— STORED DATA —
▬▬▬▬▬▬▬▬▬▬

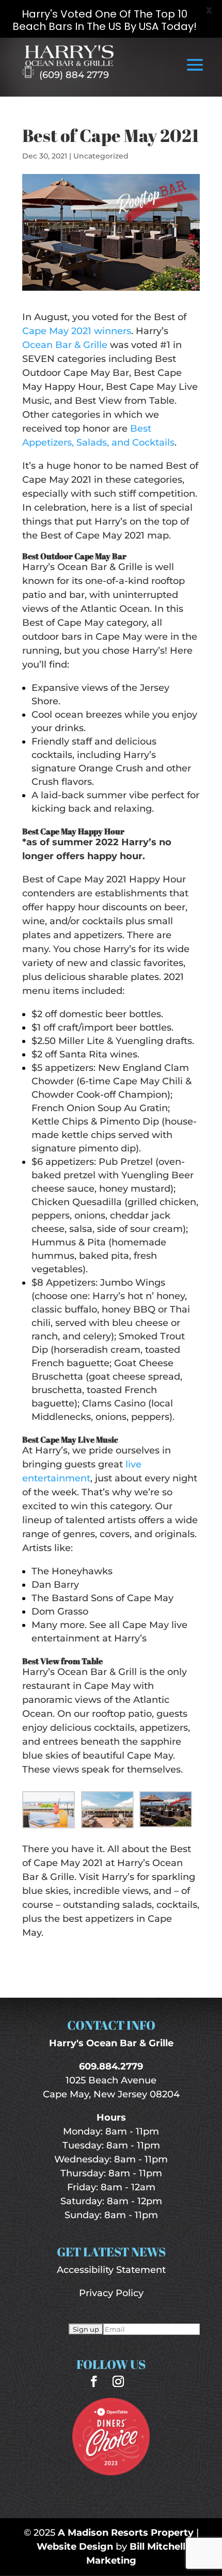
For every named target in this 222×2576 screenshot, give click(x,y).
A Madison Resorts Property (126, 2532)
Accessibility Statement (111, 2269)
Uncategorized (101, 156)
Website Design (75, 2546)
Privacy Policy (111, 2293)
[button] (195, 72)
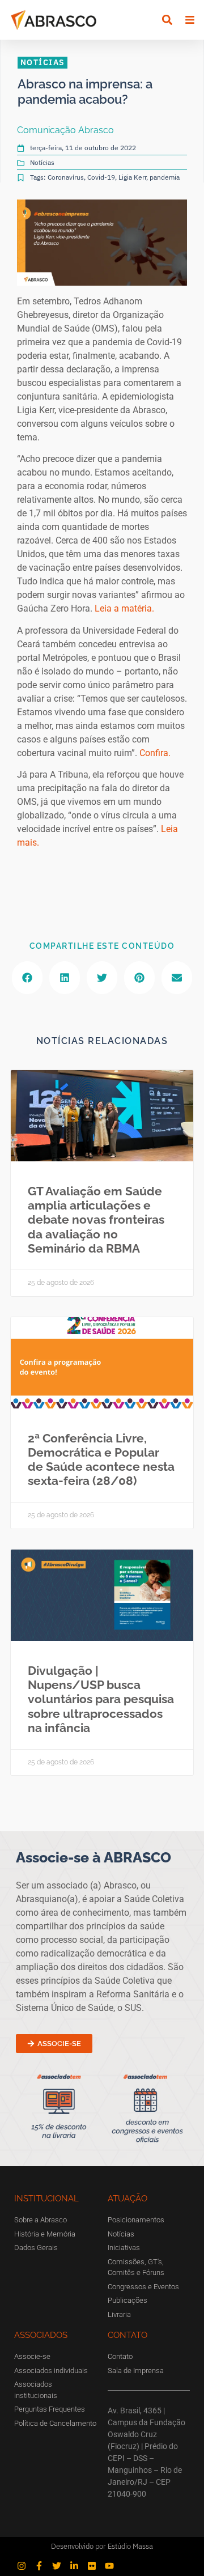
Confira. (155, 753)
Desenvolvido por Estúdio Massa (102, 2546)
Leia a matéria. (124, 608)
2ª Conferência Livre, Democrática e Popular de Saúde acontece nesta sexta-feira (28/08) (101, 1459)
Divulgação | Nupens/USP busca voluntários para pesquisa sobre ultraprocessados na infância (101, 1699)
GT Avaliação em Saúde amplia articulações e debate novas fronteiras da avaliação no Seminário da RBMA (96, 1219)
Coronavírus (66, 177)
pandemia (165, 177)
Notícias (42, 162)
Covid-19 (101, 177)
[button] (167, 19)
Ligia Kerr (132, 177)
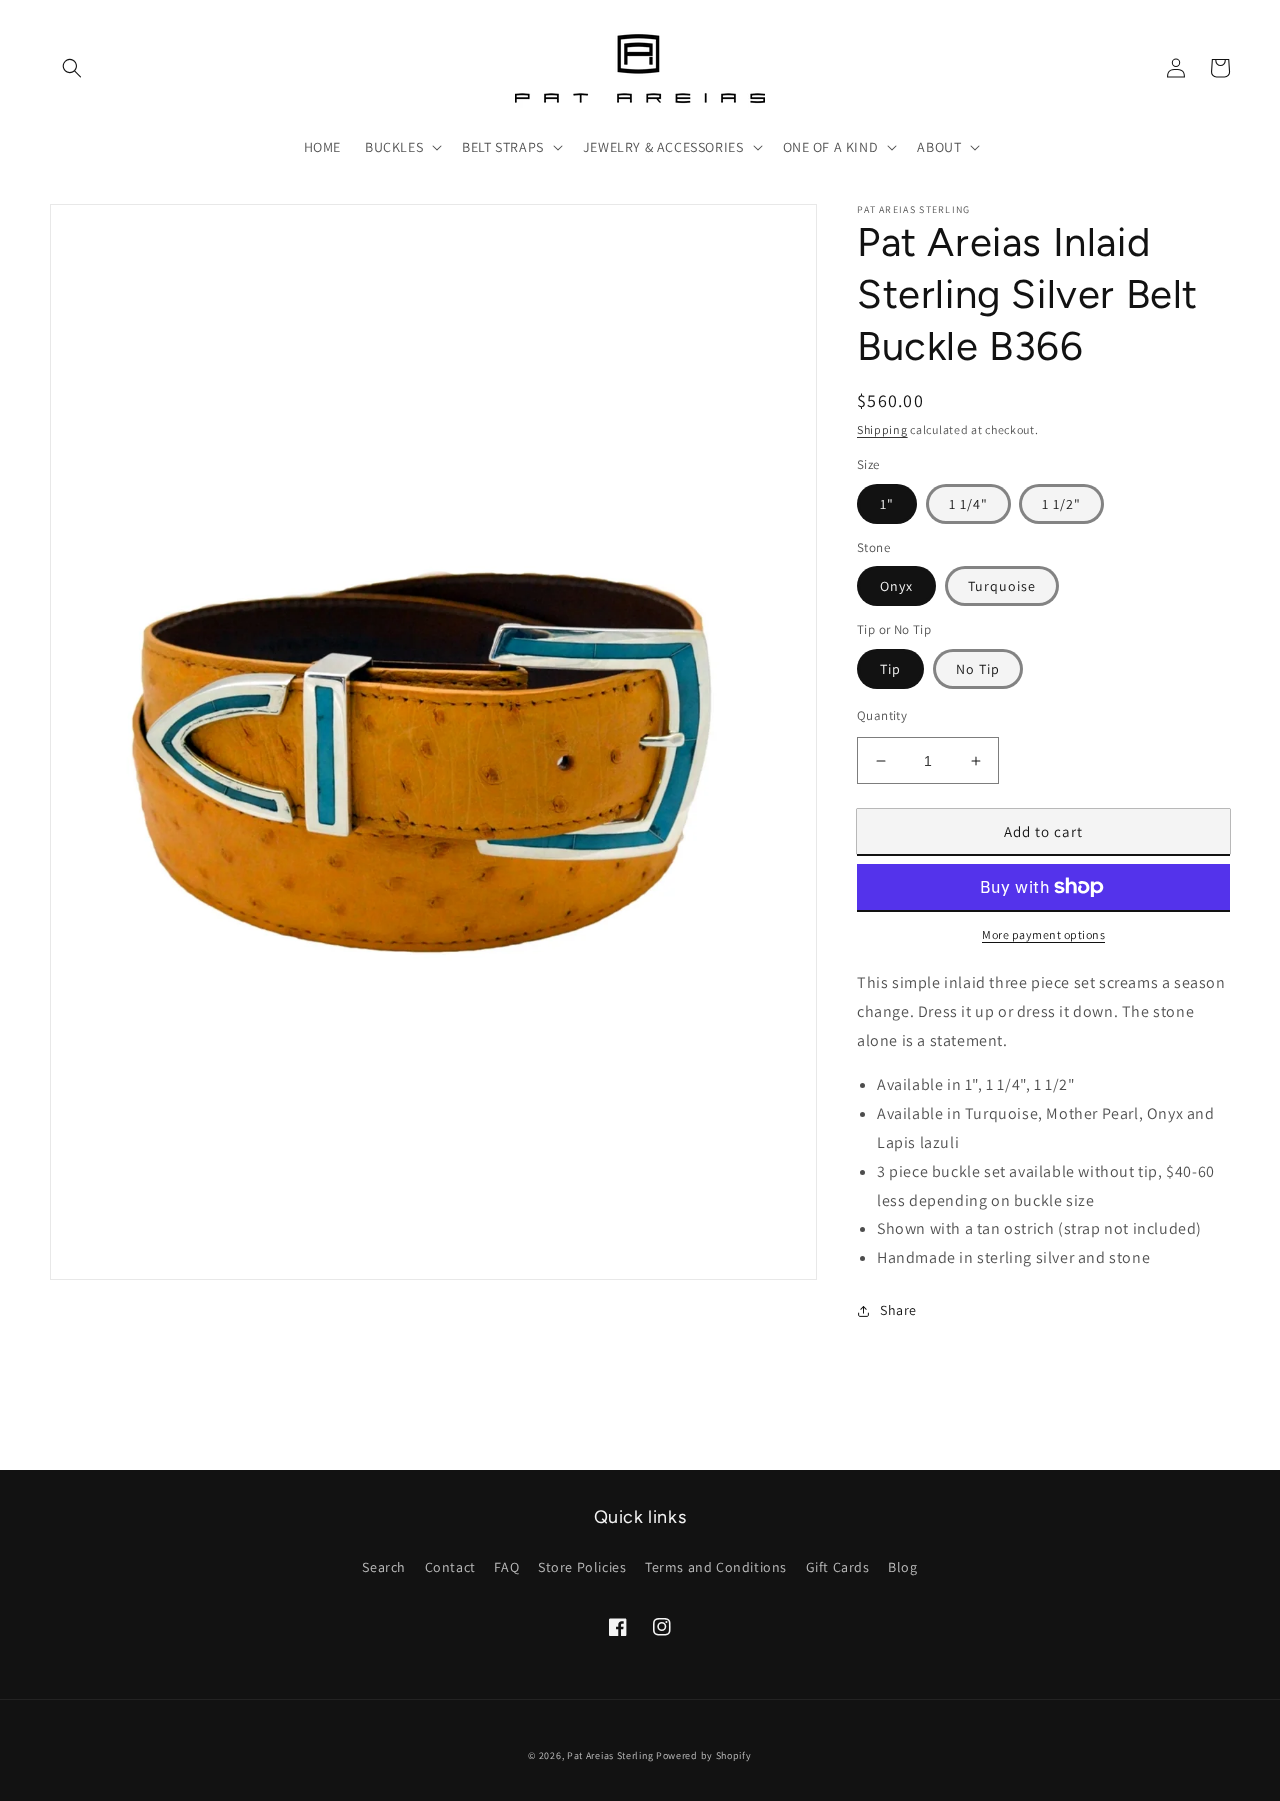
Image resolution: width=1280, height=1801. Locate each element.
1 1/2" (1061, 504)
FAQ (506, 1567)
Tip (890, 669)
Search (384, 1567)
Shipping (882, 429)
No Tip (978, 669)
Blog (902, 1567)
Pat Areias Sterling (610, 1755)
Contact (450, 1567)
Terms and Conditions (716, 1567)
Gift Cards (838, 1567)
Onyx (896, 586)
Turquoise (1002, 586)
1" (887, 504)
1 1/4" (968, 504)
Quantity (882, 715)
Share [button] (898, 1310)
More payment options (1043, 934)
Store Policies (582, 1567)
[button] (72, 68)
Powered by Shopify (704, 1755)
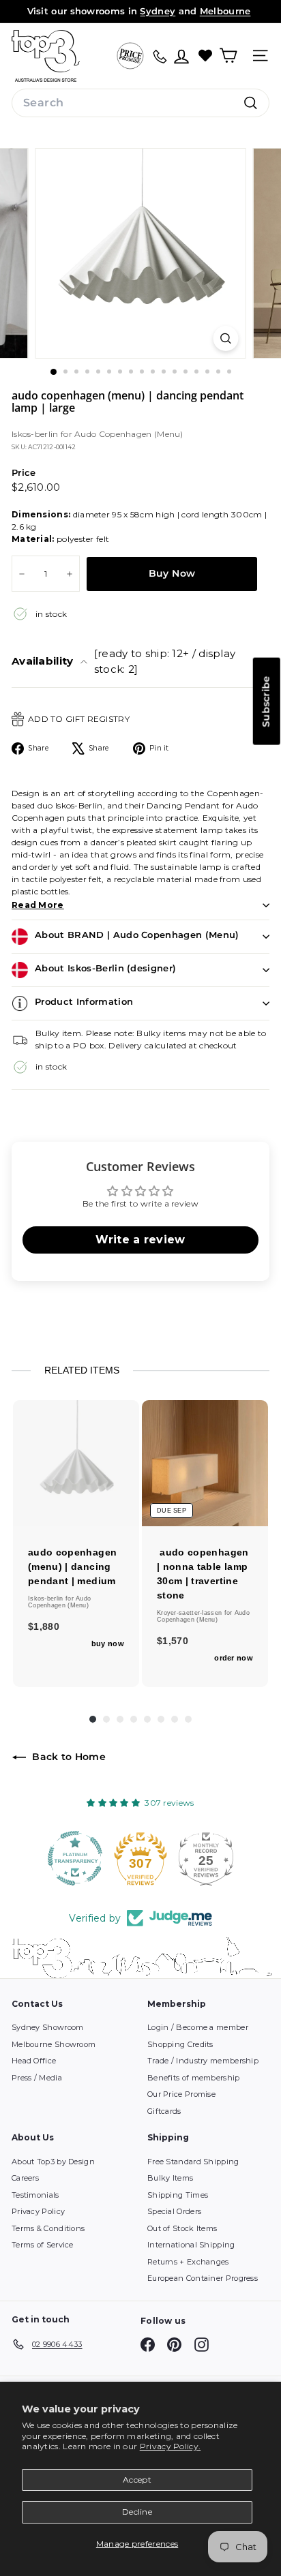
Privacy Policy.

▬▬▬▬▬▬▬▬▬▬

— EXERCISE REQUIREMENTS —
Print the data above exactly, from its first line to the line bearing "Leia a matéria. (124, 608)" inclusive, and keep pictures out of the result.

— OUTPUT FOR THIS EXERCISE —
For every named target in this 222×2576 screenshot, give click(x,y).
A Madison Resorts Property (126, 2532)
Accessibility Statement (111, 2269)
Uncategorized (101, 156)
Website Design (75, 2546)
Privacy Policy (111, 2293)
[button] (195, 72)
Confira. (155, 753)
Desenvolvido por Estúdio Massa (102, 2546)
Leia a matéria. (124, 608)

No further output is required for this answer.